▶ [Required action]:
Below are records; the lines starting at the one with "This screenshot has height=365, width=733." and ending at the one with "Task: Click the 6500 x-axis tick label" must be reproduced exactly, both included. Pictures must not appear.

Data extracted from a collection:
*-*-*
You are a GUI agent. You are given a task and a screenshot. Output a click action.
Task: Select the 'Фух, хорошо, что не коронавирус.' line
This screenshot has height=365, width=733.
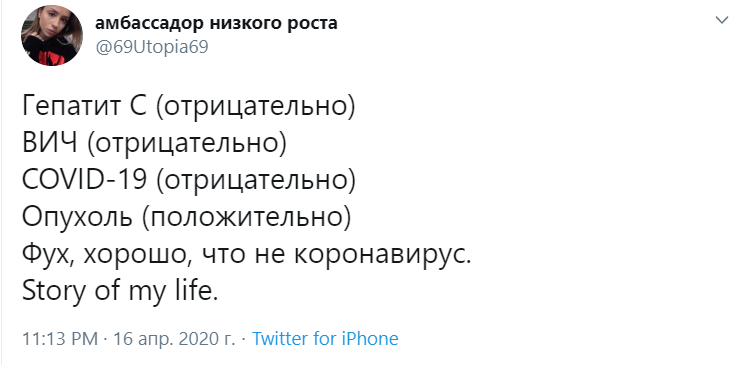coord(246,254)
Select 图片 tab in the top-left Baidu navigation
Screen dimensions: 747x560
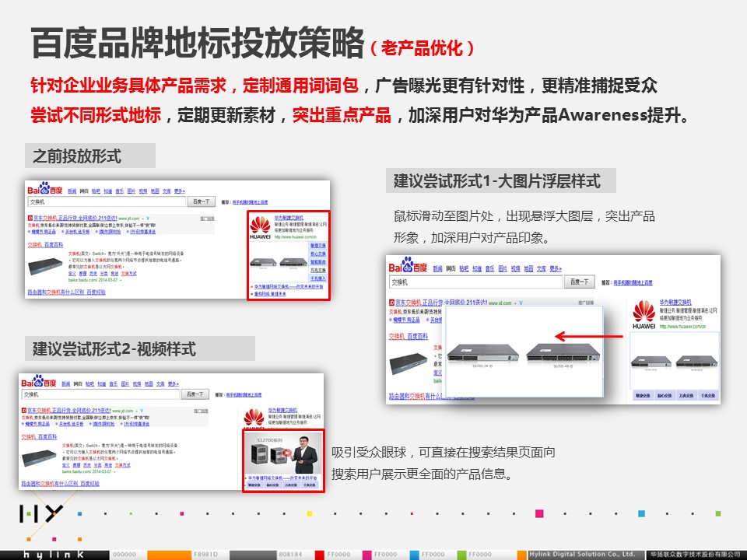131,191
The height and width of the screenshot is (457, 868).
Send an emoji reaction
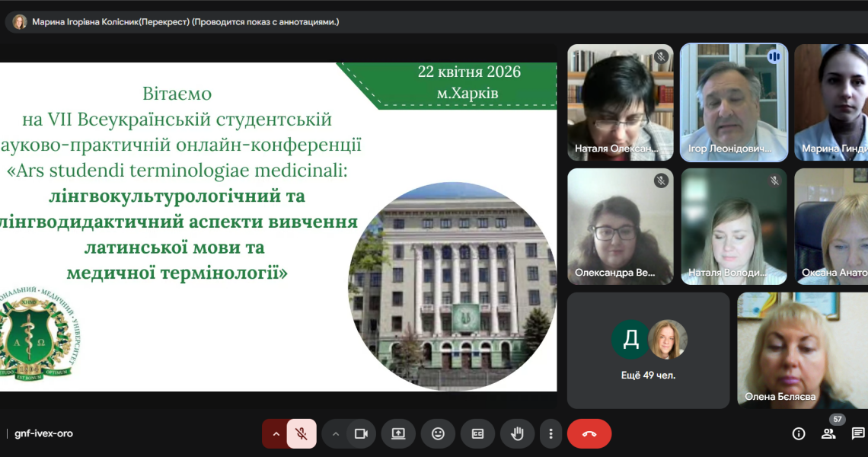pyautogui.click(x=438, y=433)
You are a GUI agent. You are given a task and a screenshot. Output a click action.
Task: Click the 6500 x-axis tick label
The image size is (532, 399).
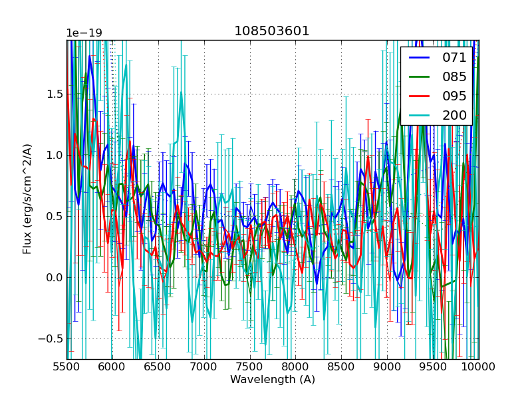(158, 366)

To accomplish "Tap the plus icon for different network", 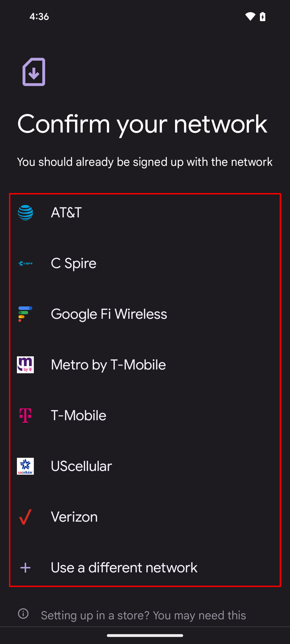I will point(25,568).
*-*-*
▶ [Task response]:
This screenshot has height=365, width=733.
coord(246,254)
Select 图片 tab in the top-left Baidu navigation
Screen dimensions: 747x560
131,191
The height and width of the screenshot is (457, 868).
Send an emoji reaction
pyautogui.click(x=438, y=433)
You are a GUI agent. You are given a task and a screenshot. Output a click action.
Task: Click the 6500 x-axis tick label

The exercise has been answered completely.